Dies ist in erster Linie eine politische Verpflichtung, aber auch eine, die sich rechtlich ausgedrückt hat. In dem Kaufvertrag von 1978 zwischen Stadt und Land über die Platzfläche vor dem Kollegengebäude II wurde ein ausdrücklicher Zustimmungsvorbehalt der Israelitischen Gemeinde zu dem bereits damals geplanten öffentlichen Platz aufgenommen. Mit dieser vertraglichen Regelung wurde klargestellt, dass es eine Neugestaltung dieses Platzes ohne oder gar gegen die jüdische Gemeinde nicht geben kann.

Diese Zustimmung wurde zwar von der jüdischen Gemeinde am 12. September 2011 erklärt.

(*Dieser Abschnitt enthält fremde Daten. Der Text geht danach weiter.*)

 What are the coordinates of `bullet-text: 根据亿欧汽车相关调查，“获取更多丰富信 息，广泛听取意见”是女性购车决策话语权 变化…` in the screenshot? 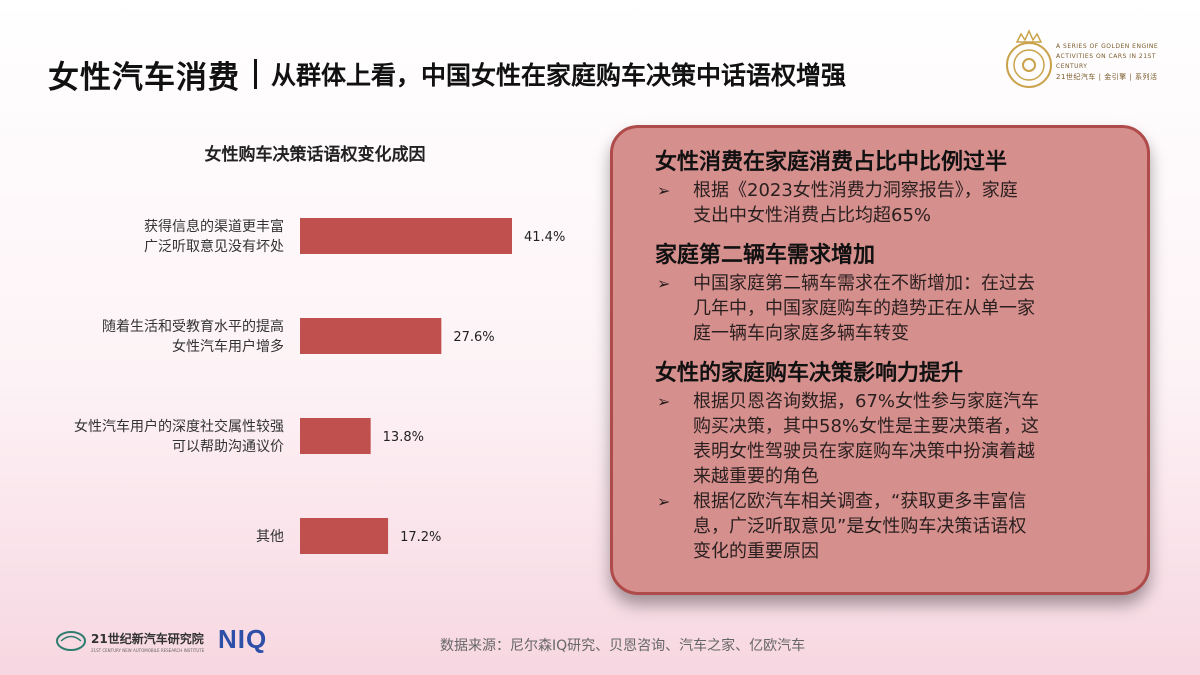 It's located at (900, 526).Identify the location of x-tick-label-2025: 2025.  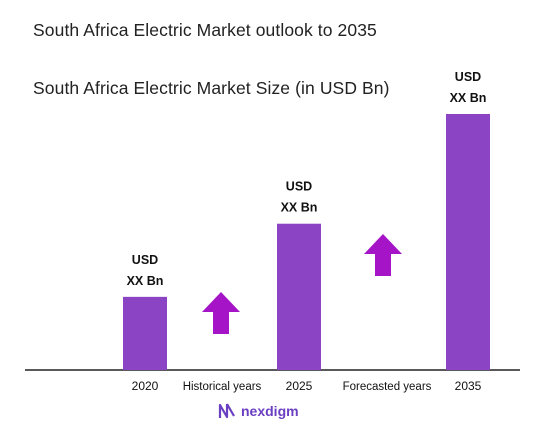
(300, 386).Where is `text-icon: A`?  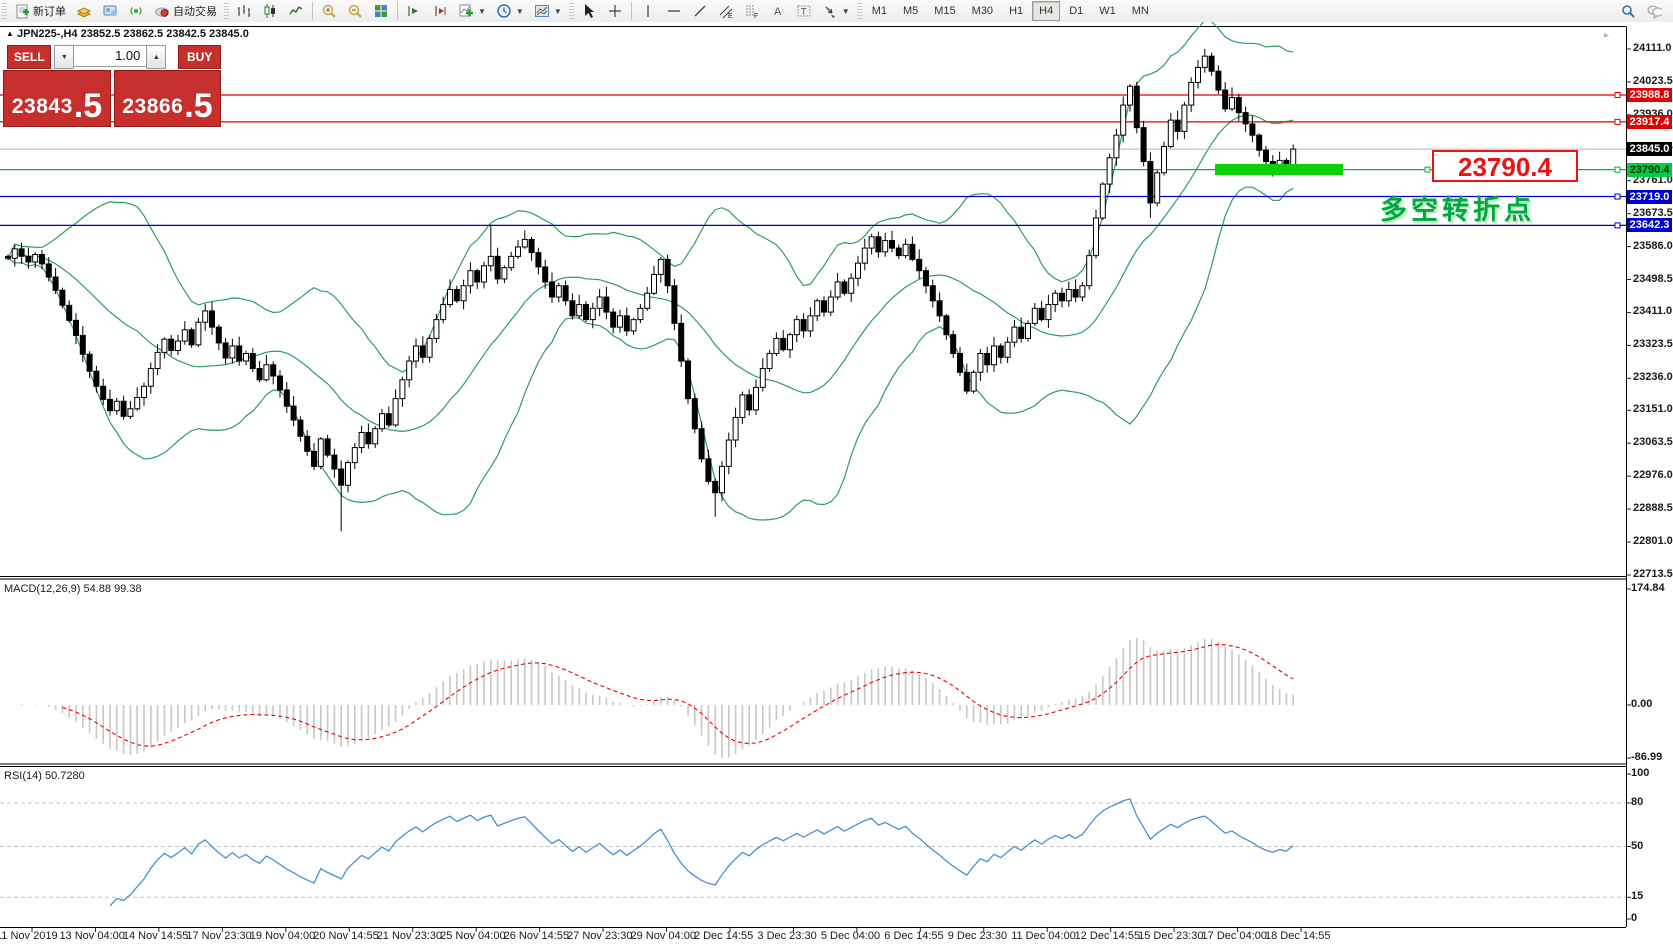 text-icon: A is located at coordinates (778, 11).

Dabei ging die jüdische Gemeinde aber wie alle Beteiligten selbstredend davon aus, dass es keine zusammenhängenden Strukturen der zerstörten Synagoge im Boden mehr gibt. Dies hatte die Stadt Freiburg allen mitgeteilt, die damals in das Verfahren involviert waren als Ergebnis der am 4. April 2006 durchgeführten Geo-Radar-Messungen.

Es kann kein Zweifel daran bestehen, dass die jüdische Gemeinde aufgrund der nun doch gefundenen Fundamentreste sich an diese Zustimmung von 2011 nicht mehr gebunden fühlt. Die Verantwortung für diese Entwicklung liegt sicher nicht bei der jüdischen Gemeinde, die keinerlei Einfluss auf die Untersuchungen des Platzes hatte, und die der Auskunft der Stadt vertrauen konnte.

Die uns zugegangene Erklärung der jüdischen Gemeinde Freiburg verlangt jetzt eindeutig eine Änderung des Platzkonzeptes. Kann man nun sagen, dies ist zu spät? Kann man die jüdische Gemeinde an dieser 2011 abgegebenen Zustimmungserklärung festhalten, wenn diese auf Grundlage einer ganz anderen Platzsituation abgegeben wurde? Unabhängig von jeglicher rechtlichen Bewertung bin ich der Meinung, dass man die Angelegenheit nicht auf dieser Basis durchziehen sollte. Der Schaden für die Stadt wäre groß.


Wir bitten Sie deshalb um Zustimmung zu dem vorgeschlagenen Verfahren.